## BRIEF
Scan the data below and pick out the lines containing the word "named".

## PROVIDED RECORDS
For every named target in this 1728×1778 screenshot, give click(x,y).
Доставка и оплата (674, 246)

...

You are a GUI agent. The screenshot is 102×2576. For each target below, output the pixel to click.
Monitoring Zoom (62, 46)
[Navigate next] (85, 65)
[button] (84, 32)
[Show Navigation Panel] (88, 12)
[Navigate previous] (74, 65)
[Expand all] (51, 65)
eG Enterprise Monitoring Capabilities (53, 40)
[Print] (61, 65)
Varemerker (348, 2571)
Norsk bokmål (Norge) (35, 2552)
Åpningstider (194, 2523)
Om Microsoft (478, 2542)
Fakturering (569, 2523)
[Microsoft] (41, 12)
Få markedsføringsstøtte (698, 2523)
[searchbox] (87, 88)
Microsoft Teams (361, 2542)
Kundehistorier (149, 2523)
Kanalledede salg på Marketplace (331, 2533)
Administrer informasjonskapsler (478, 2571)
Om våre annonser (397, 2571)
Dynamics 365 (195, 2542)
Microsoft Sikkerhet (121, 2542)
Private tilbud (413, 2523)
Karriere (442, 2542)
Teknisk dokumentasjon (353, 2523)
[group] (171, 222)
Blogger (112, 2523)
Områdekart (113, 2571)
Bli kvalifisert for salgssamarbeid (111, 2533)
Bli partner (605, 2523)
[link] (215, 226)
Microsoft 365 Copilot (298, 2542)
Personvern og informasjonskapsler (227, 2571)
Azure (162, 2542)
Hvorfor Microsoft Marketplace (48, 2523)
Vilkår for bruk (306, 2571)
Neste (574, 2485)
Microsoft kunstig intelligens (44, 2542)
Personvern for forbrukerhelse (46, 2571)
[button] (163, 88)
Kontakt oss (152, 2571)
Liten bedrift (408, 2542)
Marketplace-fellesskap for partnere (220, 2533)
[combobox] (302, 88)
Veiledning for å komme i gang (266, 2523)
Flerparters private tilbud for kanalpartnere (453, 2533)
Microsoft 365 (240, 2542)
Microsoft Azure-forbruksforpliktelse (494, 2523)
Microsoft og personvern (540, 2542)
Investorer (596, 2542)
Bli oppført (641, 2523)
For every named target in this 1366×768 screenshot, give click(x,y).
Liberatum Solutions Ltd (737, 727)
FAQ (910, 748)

==

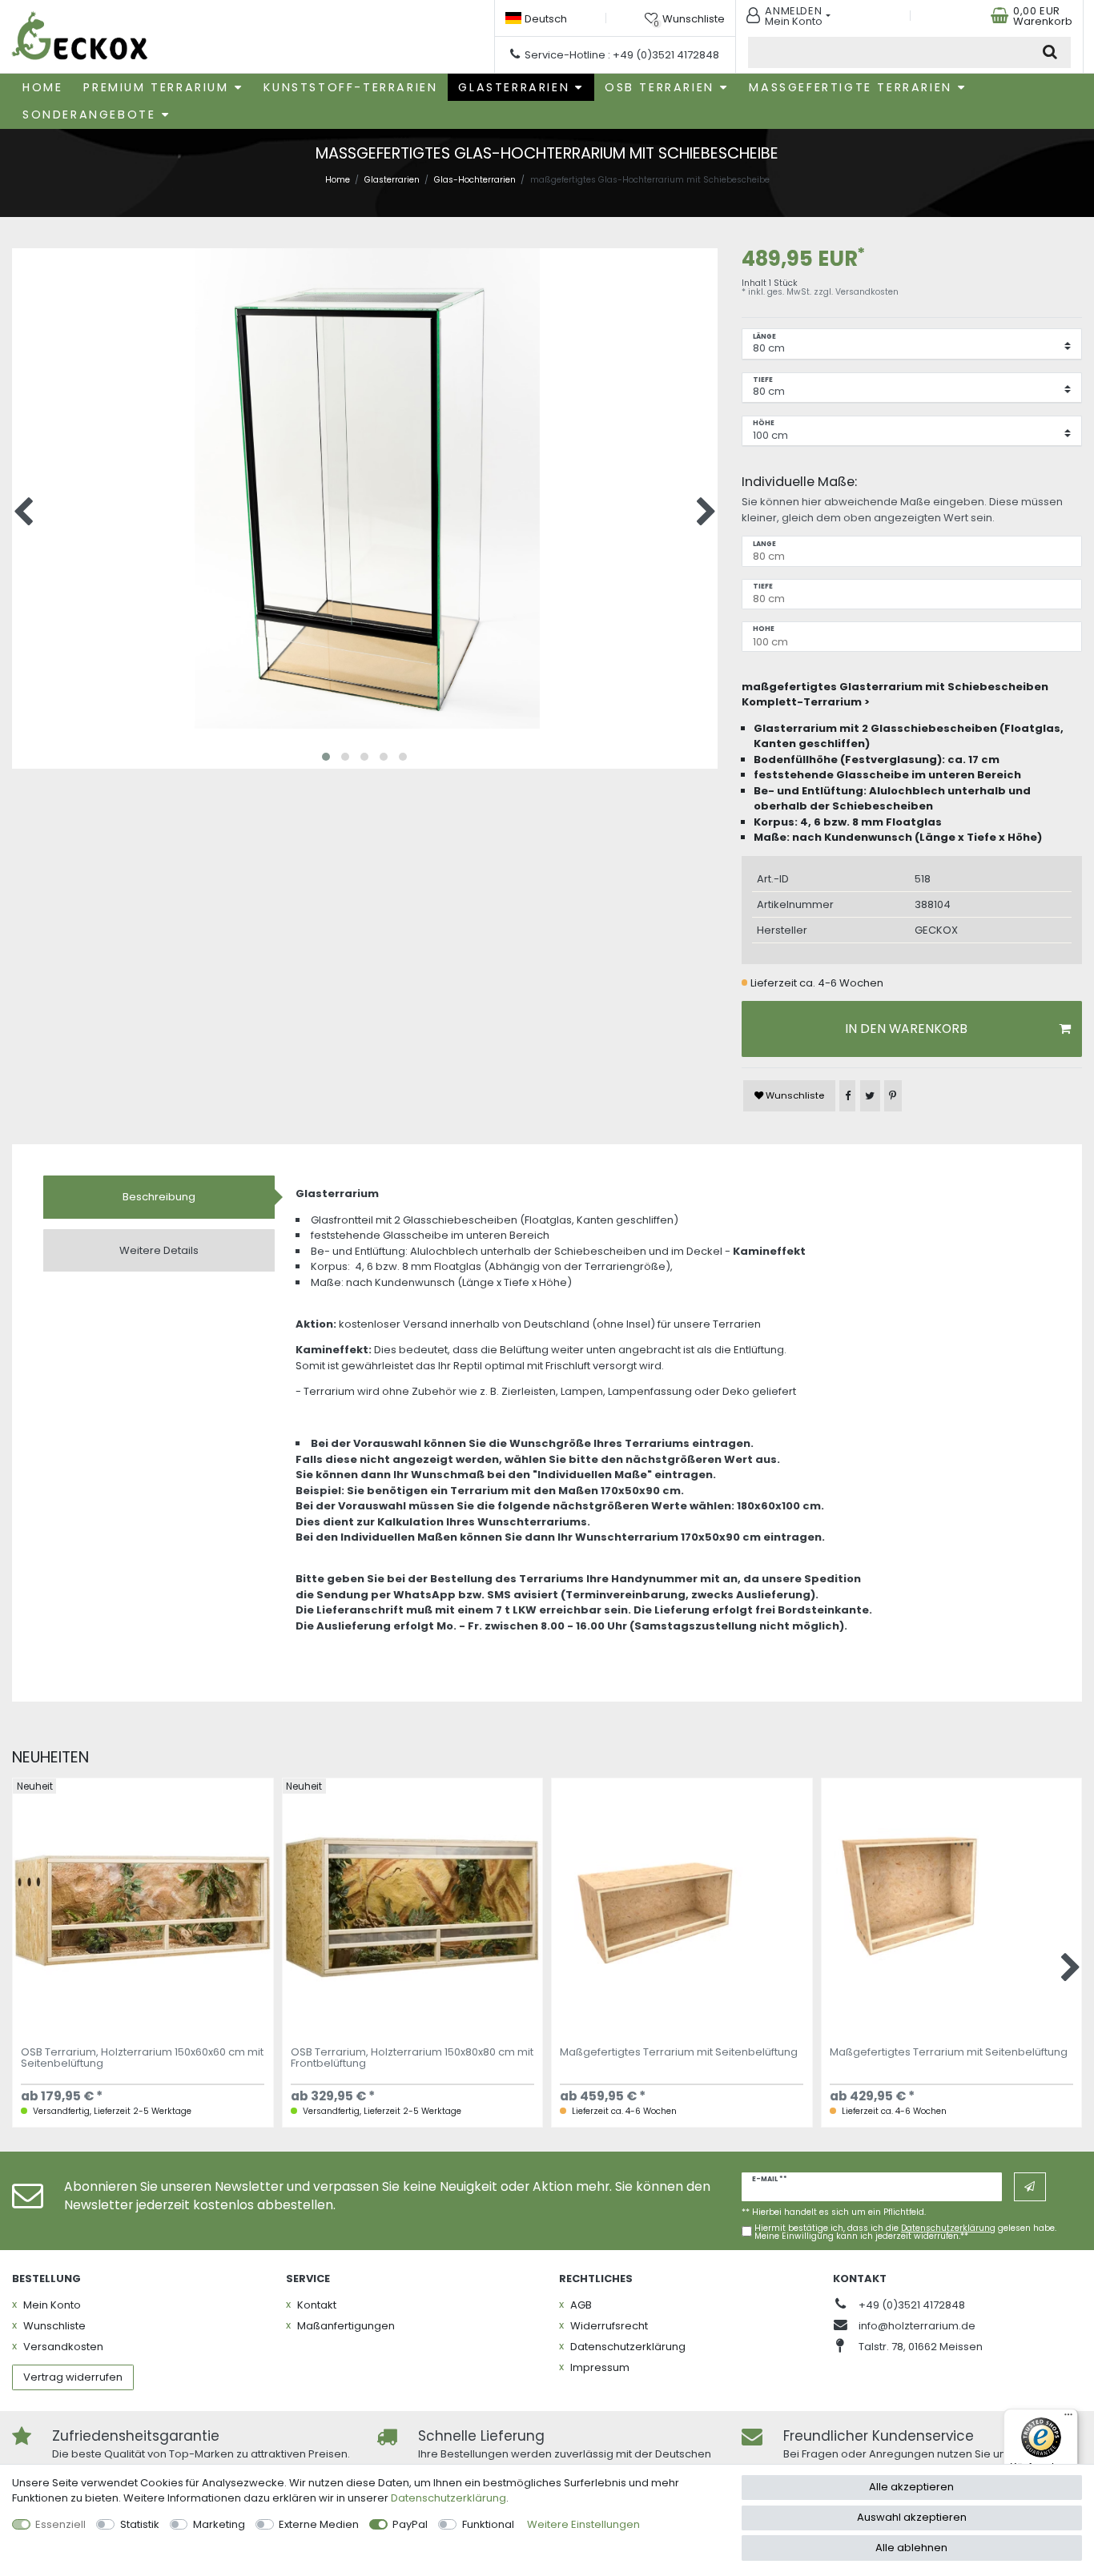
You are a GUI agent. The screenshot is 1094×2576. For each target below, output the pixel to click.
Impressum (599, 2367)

## REPLY TO THE TASK
For every named target in this 1728×1778 screenshot, give click(x,y).
For every named target in this 1366×768 screenshot, give click(x,y).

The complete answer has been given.